Ты пошто яришься, волчий глаз? Ты затем ли будишь, волчий свист? С трёх китов к чему ты сорвалась — Хоть вели казнить, да отзовись, Осударыня-планета-мать! Лишь сурепкой шевельнёт в ответ: — Вам ли, несмышлёнышам, пытать? Лишь во мне вам, чада, сраму нет.

«Но однажды, однажды...»

Но однажды, однажды — Закончится вся моя стирка, И Господь меня спросит: — Хорошо ли стирала, раба? О мой ангел Ирина, Встряхни оскудевшей котомкой: Сколько миль голубых На истлевших прищепках висит?

«Блажен, кто не знает названья звезды...»

Блажен, кто не знает названья звезды, Что ниже луны и хохочет, и пляшет, Бесстыдно, как россыпь дешёвых стекляшек, Обманно, как шаг от судьбы до беды. Блажен, кто не мучит начало пути Под чёрные с белым дрожащие стрелки. Бессмертные бездны играют в горелки, И юным метелям концов не найти.
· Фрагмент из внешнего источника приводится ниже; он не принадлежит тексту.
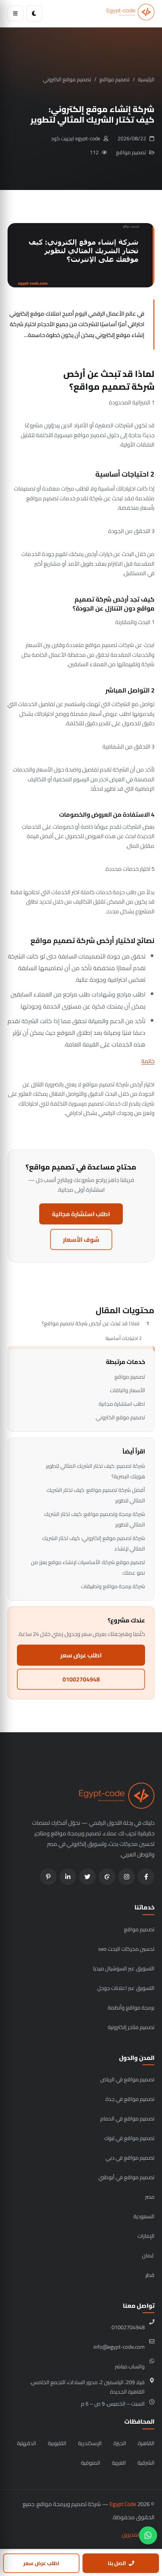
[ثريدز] (107, 1876)
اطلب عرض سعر (81, 1655)
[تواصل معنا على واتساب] (148, 2535)
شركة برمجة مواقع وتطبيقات (113, 1586)
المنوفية (90, 2463)
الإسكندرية (90, 2443)
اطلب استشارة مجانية (81, 1214)
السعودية (143, 2216)
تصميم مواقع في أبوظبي (126, 2177)
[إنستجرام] (126, 1876)
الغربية (119, 2463)
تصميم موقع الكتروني (67, 79)
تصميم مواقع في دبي (129, 2157)
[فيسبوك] (146, 1876)
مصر (149, 2197)
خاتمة (147, 1061)
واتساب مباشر (130, 2366)
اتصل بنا (117, 2563)
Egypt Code (123, 2504)
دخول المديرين (138, 2534)
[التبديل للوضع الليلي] (34, 13)
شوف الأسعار (81, 1239)
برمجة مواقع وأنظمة (131, 2007)
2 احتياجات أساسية (123, 1338)
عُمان (148, 2255)
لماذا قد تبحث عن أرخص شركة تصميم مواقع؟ (90, 1323)
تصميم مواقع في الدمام (127, 2118)
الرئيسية (146, 79)
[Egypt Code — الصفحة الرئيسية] (130, 13)
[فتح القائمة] (15, 13)
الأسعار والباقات (127, 1390)
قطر (149, 2275)
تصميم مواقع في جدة (129, 2099)
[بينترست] (48, 1876)
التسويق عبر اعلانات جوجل (125, 1988)
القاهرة (146, 2443)
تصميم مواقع (114, 79)
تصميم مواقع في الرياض (127, 2079)
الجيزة (119, 2443)
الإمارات (146, 2236)
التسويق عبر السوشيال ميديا (123, 1968)
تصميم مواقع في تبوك (129, 2138)
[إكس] (87, 1876)
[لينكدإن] (68, 1876)
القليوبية (57, 2443)
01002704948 (81, 1679)
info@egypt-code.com (119, 2347)
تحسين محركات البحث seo (126, 1949)
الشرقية (146, 2463)
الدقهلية (26, 2443)
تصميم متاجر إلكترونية (131, 2027)
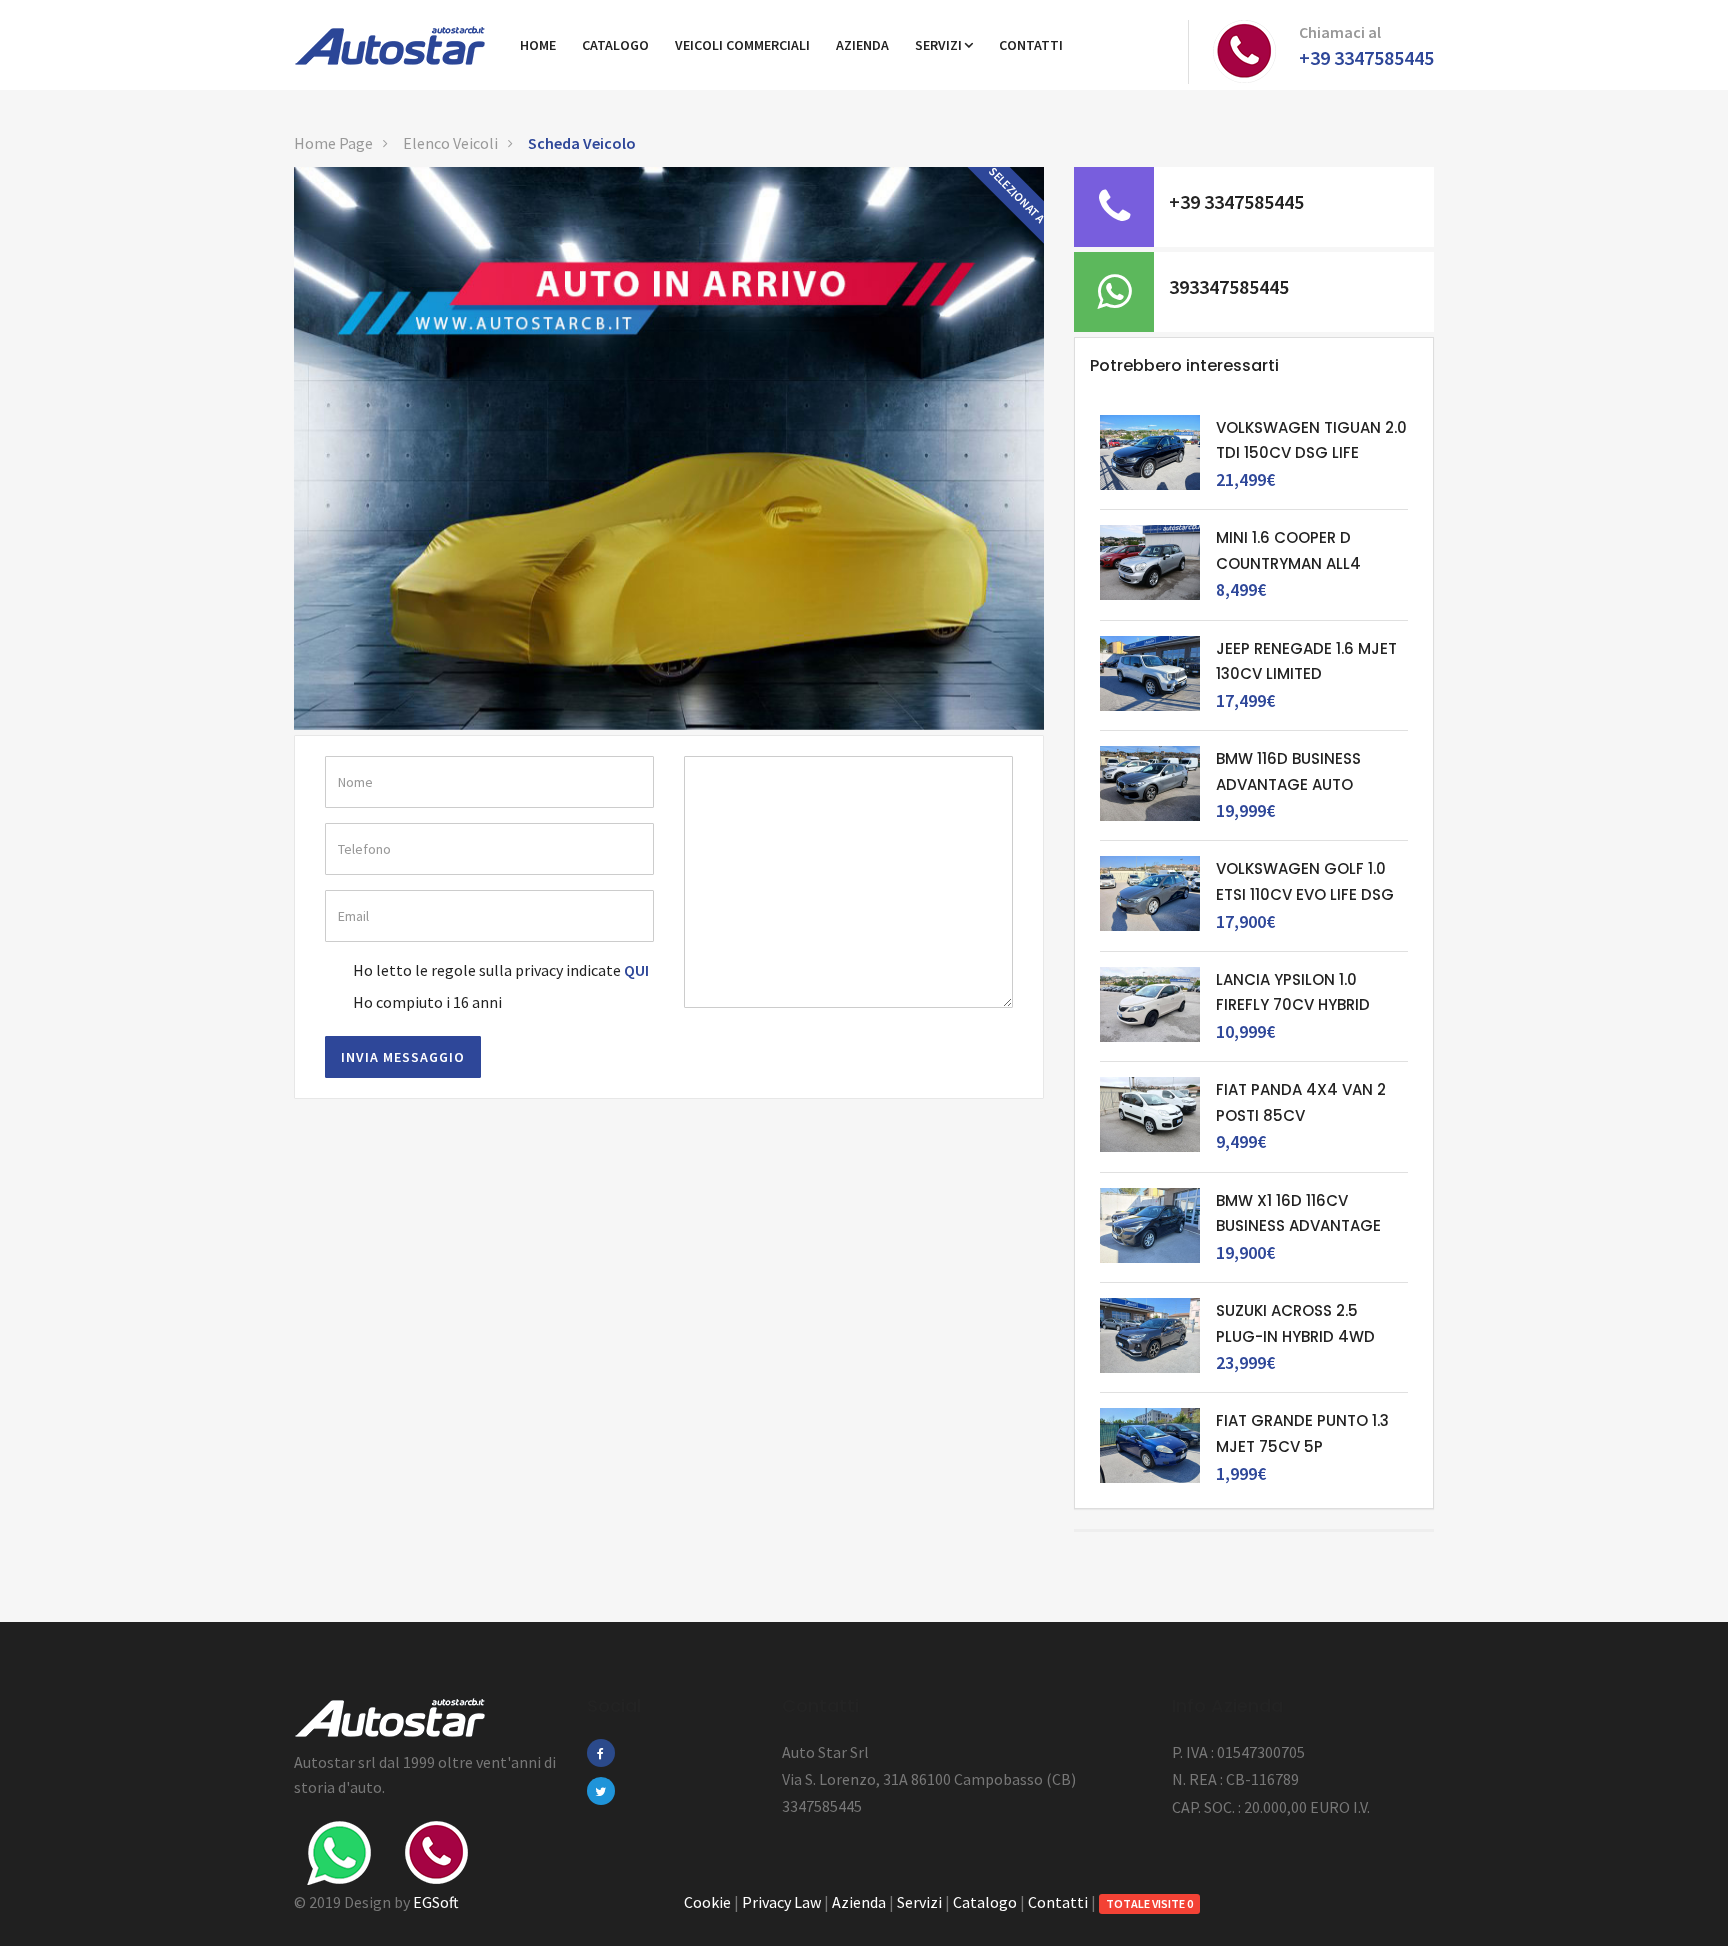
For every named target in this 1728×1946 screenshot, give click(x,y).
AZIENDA (862, 45)
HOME (538, 45)
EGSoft (436, 1902)
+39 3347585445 (1366, 57)
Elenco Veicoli (450, 143)
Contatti (1058, 1902)
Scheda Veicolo (582, 143)
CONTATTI (1031, 45)
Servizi (938, 45)
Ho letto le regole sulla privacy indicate (487, 970)
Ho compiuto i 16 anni (427, 1002)
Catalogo (985, 1902)
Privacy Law (781, 1902)
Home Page (333, 143)
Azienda (859, 1902)
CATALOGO (615, 45)
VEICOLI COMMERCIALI (742, 45)
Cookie (707, 1902)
Блажен, кто смеётся, И имя своё Горам прокричит, низвергая лавины, И вспомнит земных виноградников вина, Покуда плеча не коснулось копьё. А если коснётся — не сметь обернуться, На голос — очнуться, в полёте — проснуться, И глаз не поднять, и ни имени молвить — Но встать, задохнувшись, и вечность исполнить, Оглохнув от боли: падение в рост. Блажен, кто не знает значения звёзд.

«О ветер дороги, весёлый и волчий!..»

О ветер дороги, весёлый и волчий! Сквозняк по хребту от знакомого зова. Но жаркою властью сокрытого слова Крещу уходящего снова и снова: — С тобой ничего не случится плохого. Вдогонку. Вослед. Обязательно молча. Меня провожали, и я провожаю: — Счастливой дороги. — Ну, сядем. Пора. А маятник косит свои урожаи. Мы наспех молчим, а потом уж рубаха Становится мёртвой и твёрдой от страха — Не сразу. Не ночью. В четыре утра. Но страхи оставшихся — морок и ложь. Терпи, не скажи, проскрипи до рассвета. Не смей нарушать молчаливое вето, И ангелов лишней мольбой не тревожь. А если под горло — беззвучно шепчи Про крылья, и щит, и про ужас в ночи. Он стольких сберёг, этот старый псалом: Про ужас в ночи И про стрелы, что днём.

ВЕТЕР В ГОРОДЕ

Меж рассветом и восходом, Меж полётом и походом — В акварельный Шершавый час — Ветки робко копошатся, Флюгера дохнуть боятся: Кто там смотрит На нас? Кто там землю развернул — Городом под кромку света? Гаснут звёзды и планеты, Кто там смотрит — На одну? День был жаден — что ж, мы жили: Прачки пели, швейки шили, Лошадей гнали Кучера. Свечерело — вина пили, Дамы вдумчиво грешили: Вполприщура Веера. Кто заснул, кто не заснул — Фонари потели светом, Фитили шептались с ветром: — Месяц, месяц... — На блесну. А потом наступил Четвёртый час — Самый страшный, Знающий всё о нас. И младенцы плакали, Матери их кормили. И тюремщики плакали: Их ни за что корили. И часы на башнях Захлебнулись на третьем «бом»: Поделом умирающим И рождающим — поделом. Отошла ночная стража, Отмолили спящих граждан В отдалённом Монастыре. Спят убийцы и старушки, Спят усталые игрушки, Спят гравюры Доре. Вот и птичий час плеснул Вхолостую по карнизам. Чей-то голос: — Эй вы, снизу! Только город мой уснул. Неповинный в рыжих крышах, Драных кошках, гриппах, грыжах, Грешный в том — не помню в чём, В кружевах седьмого пота, В башнях дедовской работы, Искушённый, Что почём. Застеклённый от тревог, Пиво пивший, брашна евший, Трижды начисто сгоревший — Он себя не превозмог. Вот и спит, А уже пора. Транспаранты и прапора — В тряпки выхлестаны, И фитили Просят гибели: утоли! Кто там смотрит: Стоит ли утру быть? Литься ль облаку, Чтобы птицам пить? Пусто глазу в кровлях — Сто снов окрест, И никто не крестится На уцелевший крест. Только мокрой мостовою, Только кровлей листовою — Ангел ветра Да ангел зари. Да в засаленной одёжке Наш фонарщик тушит плошки И последние Фонари.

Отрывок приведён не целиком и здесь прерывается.